Question

I have a database with a table, storing changes in account-balance across a couple of accounts, with three columns;

float   balance, #The account balance after the change
Date    date,    #Date that balance change occurred
int     aid      #Account that the balance change occurred on

It contains a couple of entries for each day of the year, and I want to retrieve the balance of every five days. I also want it to separate between accounts (ie if two changes occurred on the same day, but on separate accounts, return both).
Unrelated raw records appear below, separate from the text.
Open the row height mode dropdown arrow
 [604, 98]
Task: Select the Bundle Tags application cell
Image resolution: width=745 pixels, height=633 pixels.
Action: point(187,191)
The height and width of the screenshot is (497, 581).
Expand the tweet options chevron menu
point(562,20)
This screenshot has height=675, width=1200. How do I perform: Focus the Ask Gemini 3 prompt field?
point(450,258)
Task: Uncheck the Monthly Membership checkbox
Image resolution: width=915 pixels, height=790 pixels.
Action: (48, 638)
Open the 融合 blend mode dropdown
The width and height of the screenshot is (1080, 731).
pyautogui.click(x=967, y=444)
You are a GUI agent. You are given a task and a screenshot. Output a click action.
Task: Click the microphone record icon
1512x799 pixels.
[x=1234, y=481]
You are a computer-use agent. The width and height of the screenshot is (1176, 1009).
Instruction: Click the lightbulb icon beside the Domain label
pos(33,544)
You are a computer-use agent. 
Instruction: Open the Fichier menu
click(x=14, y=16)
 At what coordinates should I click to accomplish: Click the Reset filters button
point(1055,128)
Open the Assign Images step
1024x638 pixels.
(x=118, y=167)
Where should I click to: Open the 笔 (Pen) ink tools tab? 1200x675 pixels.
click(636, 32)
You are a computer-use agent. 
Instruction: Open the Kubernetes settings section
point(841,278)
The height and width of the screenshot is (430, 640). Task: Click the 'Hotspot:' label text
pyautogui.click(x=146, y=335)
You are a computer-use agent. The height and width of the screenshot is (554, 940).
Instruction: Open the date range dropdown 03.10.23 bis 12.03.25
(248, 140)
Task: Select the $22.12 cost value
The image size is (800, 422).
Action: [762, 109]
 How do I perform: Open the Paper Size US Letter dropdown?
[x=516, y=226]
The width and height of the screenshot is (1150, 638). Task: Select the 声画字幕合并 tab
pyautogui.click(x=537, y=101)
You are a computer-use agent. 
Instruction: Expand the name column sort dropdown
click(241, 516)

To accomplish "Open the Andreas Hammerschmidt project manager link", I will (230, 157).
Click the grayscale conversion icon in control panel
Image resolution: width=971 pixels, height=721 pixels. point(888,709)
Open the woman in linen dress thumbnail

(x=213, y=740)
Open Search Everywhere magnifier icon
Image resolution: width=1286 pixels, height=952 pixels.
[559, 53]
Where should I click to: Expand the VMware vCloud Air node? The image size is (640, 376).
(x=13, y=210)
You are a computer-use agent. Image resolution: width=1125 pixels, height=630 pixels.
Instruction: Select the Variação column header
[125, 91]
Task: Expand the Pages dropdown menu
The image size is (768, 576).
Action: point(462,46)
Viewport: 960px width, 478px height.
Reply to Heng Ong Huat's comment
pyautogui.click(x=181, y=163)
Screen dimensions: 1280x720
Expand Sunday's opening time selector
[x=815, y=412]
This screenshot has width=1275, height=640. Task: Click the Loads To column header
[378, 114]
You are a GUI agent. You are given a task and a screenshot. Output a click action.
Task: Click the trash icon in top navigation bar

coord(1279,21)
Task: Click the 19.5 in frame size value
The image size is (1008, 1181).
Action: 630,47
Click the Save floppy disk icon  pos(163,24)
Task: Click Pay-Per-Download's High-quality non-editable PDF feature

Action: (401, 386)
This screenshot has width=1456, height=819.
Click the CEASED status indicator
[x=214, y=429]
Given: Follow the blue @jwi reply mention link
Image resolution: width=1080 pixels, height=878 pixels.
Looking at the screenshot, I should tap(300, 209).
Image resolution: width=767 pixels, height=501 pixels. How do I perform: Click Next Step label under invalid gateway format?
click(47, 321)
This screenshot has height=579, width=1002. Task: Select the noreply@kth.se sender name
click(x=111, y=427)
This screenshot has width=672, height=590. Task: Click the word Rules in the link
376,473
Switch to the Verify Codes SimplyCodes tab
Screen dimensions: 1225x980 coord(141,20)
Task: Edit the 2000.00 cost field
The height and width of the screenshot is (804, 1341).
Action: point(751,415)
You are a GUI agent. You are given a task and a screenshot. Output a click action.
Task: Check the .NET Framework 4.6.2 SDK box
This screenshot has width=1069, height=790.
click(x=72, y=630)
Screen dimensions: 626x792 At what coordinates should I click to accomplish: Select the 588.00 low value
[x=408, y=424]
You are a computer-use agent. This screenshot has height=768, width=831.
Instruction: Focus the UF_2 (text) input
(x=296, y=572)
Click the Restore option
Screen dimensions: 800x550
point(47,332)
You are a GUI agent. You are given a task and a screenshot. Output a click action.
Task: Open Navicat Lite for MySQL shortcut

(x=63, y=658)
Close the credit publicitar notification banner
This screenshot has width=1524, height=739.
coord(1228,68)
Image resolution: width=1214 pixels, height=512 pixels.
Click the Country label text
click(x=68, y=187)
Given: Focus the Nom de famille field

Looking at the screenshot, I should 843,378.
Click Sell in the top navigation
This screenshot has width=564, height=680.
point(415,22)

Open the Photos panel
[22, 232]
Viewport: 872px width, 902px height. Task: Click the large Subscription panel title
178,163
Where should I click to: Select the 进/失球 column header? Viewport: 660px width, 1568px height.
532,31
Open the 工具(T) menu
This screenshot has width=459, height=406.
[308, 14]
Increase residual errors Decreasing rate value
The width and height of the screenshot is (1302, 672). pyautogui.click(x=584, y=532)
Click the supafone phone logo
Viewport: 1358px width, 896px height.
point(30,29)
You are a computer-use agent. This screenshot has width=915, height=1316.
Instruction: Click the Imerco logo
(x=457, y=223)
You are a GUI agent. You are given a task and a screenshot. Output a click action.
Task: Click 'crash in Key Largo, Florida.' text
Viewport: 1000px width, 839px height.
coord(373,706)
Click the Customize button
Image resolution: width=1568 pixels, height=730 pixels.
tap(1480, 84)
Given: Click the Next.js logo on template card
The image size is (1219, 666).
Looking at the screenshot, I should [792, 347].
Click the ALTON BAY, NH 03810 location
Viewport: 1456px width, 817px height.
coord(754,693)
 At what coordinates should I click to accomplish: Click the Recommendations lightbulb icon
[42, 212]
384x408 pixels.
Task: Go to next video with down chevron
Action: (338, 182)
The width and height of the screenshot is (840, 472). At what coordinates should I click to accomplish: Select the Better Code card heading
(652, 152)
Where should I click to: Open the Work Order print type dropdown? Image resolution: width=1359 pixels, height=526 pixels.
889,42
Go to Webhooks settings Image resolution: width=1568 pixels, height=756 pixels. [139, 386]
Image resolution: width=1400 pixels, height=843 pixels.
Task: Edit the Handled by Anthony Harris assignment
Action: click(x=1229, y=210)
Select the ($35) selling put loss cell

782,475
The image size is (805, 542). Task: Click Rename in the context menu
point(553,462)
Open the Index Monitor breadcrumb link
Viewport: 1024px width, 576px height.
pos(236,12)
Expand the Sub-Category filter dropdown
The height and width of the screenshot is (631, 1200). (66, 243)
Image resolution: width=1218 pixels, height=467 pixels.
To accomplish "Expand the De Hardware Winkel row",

The problem is this: Sometimes there will be several days (or weeks) where there is no data available. When that occurs, I want to make sure to return the latest entry before the "hole" in the dataset. This is a simplified version of the problem, the actual database is big (several gigabytes), the size is the reason why I want to return a subset of the data. It cannot use platform specific methods, because it needs to work on both oracle and mySQL.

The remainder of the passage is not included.